Cervello con l’Alzheimer

Alzheimer’s disease: the process that destroys the brain involves two proteins called beta-amyloid and tau detected by two blood tests.

Beta-amyloid clumps into plaques, which slowly build up between brain cells.

Abnormal tau accumulates inside brain cells, forming tangles.

PET scans of the brain and lab tests of spinal fluid can reveal disease-related changes, or pathology, twenty years before the onset of symptoms, but a blood-based screening test would identify people who have started down the path toward Alzheimer’s years before they could be diagnosed based on symptoms.

However, PET imaging is expensive and involves radioactive agents, and spinal fluid tests are invasive, complex, and time-consuming.

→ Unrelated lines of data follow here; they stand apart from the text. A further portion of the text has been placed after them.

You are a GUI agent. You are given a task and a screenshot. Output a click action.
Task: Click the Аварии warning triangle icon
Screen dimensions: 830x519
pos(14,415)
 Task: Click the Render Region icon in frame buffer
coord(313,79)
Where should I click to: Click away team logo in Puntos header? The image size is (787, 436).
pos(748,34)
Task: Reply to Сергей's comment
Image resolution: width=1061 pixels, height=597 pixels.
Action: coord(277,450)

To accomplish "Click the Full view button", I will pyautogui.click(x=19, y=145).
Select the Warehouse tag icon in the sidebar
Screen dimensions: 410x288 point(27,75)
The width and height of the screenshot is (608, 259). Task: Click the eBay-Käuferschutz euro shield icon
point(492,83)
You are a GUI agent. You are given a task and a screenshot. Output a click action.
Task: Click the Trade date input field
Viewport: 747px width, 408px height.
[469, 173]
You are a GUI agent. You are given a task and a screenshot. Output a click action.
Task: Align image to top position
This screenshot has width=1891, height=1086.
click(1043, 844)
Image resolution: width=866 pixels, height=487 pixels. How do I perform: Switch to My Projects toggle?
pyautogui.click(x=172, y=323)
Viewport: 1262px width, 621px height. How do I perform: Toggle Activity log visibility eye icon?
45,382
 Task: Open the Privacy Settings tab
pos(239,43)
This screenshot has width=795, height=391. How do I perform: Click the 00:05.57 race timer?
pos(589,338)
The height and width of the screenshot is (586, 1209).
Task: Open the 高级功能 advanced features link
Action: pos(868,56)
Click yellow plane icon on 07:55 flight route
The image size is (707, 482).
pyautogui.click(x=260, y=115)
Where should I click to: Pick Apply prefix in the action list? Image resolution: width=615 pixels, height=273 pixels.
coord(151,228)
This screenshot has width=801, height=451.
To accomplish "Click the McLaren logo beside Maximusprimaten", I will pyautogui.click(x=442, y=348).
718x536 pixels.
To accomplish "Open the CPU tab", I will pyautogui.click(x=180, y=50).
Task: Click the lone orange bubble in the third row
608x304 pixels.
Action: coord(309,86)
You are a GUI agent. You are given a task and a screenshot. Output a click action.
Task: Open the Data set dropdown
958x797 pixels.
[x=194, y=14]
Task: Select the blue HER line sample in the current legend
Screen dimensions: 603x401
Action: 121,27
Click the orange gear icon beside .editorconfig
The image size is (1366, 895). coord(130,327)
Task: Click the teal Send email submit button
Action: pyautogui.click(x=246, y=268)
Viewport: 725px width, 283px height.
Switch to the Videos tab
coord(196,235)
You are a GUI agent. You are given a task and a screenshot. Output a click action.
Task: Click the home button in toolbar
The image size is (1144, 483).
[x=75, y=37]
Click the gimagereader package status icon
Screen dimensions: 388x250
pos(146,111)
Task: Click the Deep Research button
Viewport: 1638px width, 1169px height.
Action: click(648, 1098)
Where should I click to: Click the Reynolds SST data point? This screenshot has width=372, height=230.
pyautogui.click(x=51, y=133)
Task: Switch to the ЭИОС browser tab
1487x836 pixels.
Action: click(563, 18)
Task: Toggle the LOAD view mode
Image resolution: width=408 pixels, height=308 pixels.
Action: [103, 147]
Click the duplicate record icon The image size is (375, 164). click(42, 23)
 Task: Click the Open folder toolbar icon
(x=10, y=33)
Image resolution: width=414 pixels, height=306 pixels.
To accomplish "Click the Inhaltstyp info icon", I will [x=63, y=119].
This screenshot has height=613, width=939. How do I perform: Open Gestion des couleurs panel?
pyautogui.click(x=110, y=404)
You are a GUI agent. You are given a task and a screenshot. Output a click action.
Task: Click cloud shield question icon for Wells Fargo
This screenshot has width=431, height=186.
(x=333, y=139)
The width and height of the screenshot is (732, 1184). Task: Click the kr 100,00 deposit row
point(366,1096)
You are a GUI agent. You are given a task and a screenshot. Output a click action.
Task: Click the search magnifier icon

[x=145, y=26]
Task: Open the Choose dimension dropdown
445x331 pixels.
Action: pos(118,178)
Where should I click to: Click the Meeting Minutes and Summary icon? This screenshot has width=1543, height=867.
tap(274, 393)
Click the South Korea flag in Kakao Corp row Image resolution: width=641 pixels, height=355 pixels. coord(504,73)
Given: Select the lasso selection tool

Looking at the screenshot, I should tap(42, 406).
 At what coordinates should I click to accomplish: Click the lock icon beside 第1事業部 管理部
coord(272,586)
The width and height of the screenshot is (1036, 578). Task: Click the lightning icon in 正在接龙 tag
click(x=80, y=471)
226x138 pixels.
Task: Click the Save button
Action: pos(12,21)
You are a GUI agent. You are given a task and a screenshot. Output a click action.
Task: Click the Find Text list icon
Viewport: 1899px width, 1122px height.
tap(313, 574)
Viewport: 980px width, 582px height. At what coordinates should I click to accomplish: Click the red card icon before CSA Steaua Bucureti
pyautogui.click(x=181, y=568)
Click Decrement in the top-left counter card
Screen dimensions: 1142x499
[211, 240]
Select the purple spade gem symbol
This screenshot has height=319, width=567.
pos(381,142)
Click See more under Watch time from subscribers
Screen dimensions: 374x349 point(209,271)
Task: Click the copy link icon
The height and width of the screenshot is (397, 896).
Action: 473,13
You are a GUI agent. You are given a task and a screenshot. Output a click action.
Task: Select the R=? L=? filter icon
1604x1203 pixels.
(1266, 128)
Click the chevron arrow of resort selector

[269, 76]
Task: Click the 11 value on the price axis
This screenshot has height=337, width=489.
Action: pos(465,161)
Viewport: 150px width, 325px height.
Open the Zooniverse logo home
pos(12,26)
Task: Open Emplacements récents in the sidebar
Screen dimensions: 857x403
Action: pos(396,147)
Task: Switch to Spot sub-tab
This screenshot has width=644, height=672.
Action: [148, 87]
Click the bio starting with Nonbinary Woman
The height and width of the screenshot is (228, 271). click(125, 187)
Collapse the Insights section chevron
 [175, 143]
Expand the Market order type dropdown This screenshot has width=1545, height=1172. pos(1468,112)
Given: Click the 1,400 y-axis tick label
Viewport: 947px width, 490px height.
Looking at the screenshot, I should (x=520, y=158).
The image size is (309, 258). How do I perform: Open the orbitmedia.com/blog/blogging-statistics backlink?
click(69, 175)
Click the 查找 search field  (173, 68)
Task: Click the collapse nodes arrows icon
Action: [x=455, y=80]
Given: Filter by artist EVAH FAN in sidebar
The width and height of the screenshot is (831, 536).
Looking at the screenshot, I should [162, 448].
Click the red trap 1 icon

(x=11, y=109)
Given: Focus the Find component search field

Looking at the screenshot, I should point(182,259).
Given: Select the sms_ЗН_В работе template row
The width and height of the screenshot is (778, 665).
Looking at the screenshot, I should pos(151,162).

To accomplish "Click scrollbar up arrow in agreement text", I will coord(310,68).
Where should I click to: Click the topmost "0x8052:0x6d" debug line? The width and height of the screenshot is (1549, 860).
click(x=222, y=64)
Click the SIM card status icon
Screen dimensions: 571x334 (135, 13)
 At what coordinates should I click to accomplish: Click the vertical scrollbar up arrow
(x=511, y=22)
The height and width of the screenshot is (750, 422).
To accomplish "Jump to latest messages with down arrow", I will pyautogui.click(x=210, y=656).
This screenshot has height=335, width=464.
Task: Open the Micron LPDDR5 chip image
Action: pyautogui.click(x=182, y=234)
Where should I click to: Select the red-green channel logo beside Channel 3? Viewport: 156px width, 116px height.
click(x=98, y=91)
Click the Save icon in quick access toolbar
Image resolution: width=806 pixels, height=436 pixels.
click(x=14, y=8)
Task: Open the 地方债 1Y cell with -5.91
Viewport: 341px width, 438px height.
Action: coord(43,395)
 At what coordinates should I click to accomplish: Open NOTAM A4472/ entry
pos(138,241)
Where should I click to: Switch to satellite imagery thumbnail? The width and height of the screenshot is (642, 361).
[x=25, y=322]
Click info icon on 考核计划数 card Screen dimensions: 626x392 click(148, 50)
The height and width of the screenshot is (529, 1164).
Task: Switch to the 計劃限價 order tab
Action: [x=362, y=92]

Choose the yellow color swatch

Researchers are looking for simpler, more cost-effective tests: a blood test would be cheaper and less invasive than PET scans or spinal taps.

Amyloid beta blood test
“Our results demonstrate that this amyloid beta blood test can detect if amyloid has begun accumulating in the brain,” said Randall J. Bateman, MD, the Charles F. and Joanne Knight Distinguished Professor of Neurology and the study’s senior author.

“This is exciting because it could be the basis for a rapid and inexpensive blood screening test to identify people at high risk of developing Alzheimer’s disease.”

As the brain engages in daily tasks, it continually produces and clears away amyloid beta.

Some is washed into the blood, and some floats in the cerebrospinal fluid, for example.

If amyloid starts building up, though, it can collect into plaques that stick to neurons, triggering neurological damage.
(link…https://www.mybestlife.com/health/News-2017-Jul/20170726-Alzheimer-blood-test.html)

Tau blood test
A team led by Dr. Adam Boxer at the University of California, San Francisco investigated whether a new blood testing technique called Simoa could be used to measure the concentrations of tau and predict development of Alzheimer’s disease.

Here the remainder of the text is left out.